DIRECTIONS> Reproduce every line of the data below word for word, changing nothing.

Text and element pointing data>

....................

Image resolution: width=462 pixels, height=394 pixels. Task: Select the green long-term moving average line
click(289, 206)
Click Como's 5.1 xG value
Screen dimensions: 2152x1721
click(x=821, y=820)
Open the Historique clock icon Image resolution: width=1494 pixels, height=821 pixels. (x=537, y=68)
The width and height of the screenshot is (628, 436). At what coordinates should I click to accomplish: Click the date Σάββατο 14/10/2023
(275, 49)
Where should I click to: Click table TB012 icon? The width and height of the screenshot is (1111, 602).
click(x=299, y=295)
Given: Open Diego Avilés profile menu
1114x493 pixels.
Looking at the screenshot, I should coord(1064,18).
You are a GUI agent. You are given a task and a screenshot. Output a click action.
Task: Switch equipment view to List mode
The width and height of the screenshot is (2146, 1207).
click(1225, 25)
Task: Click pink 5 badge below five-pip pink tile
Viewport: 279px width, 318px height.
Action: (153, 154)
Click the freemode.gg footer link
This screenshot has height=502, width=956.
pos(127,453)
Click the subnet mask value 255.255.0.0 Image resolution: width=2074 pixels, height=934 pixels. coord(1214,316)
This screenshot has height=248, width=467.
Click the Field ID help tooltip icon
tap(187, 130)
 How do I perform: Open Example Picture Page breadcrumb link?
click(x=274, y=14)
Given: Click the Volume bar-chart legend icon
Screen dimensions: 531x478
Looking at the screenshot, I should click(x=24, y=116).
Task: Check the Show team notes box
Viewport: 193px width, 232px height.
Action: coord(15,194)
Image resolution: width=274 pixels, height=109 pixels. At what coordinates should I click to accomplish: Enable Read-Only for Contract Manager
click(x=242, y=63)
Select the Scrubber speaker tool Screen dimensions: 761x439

....................

WRITTEN REPLY>
Image resolution: width=462 pixels, height=394 pixels. Task: Select the green long-term moving average line
click(289, 206)
Click Como's 5.1 xG value
Screen dimensions: 2152x1721
click(x=821, y=820)
Open the Historique clock icon Image resolution: width=1494 pixels, height=821 pixels. (x=537, y=68)
The width and height of the screenshot is (628, 436). At what coordinates should I click to accomplish: Click the date Σάββατο 14/10/2023
(275, 49)
Where should I click to: Click table TB012 icon? The width and height of the screenshot is (1111, 602).
click(x=299, y=295)
Given: Open Diego Avilés profile menu
1114x493 pixels.
Looking at the screenshot, I should coord(1064,18).
You are a GUI agent. You are given a task and a screenshot. Output a click action.
Task: Switch equipment view to List mode
The width and height of the screenshot is (2146, 1207).
click(1225, 25)
Task: Click pink 5 badge below five-pip pink tile
Viewport: 279px width, 318px height.
Action: (153, 154)
Click the freemode.gg footer link
This screenshot has height=502, width=956.
pos(127,453)
Click the subnet mask value 255.255.0.0 Image resolution: width=2074 pixels, height=934 pixels. coord(1214,316)
This screenshot has height=248, width=467.
Click the Field ID help tooltip icon
tap(187, 130)
 How do I perform: Open Example Picture Page breadcrumb link?
click(x=274, y=14)
Given: Click the Volume bar-chart legend icon
Screen dimensions: 531x478
Looking at the screenshot, I should click(x=24, y=116).
Task: Check the Show team notes box
Viewport: 193px width, 232px height.
Action: coord(15,194)
Image resolution: width=274 pixels, height=109 pixels. At what coordinates should I click to accomplish: Enable Read-Only for Contract Manager
click(x=242, y=63)
Select the Scrubber speaker tool Screen dimensions: 761x439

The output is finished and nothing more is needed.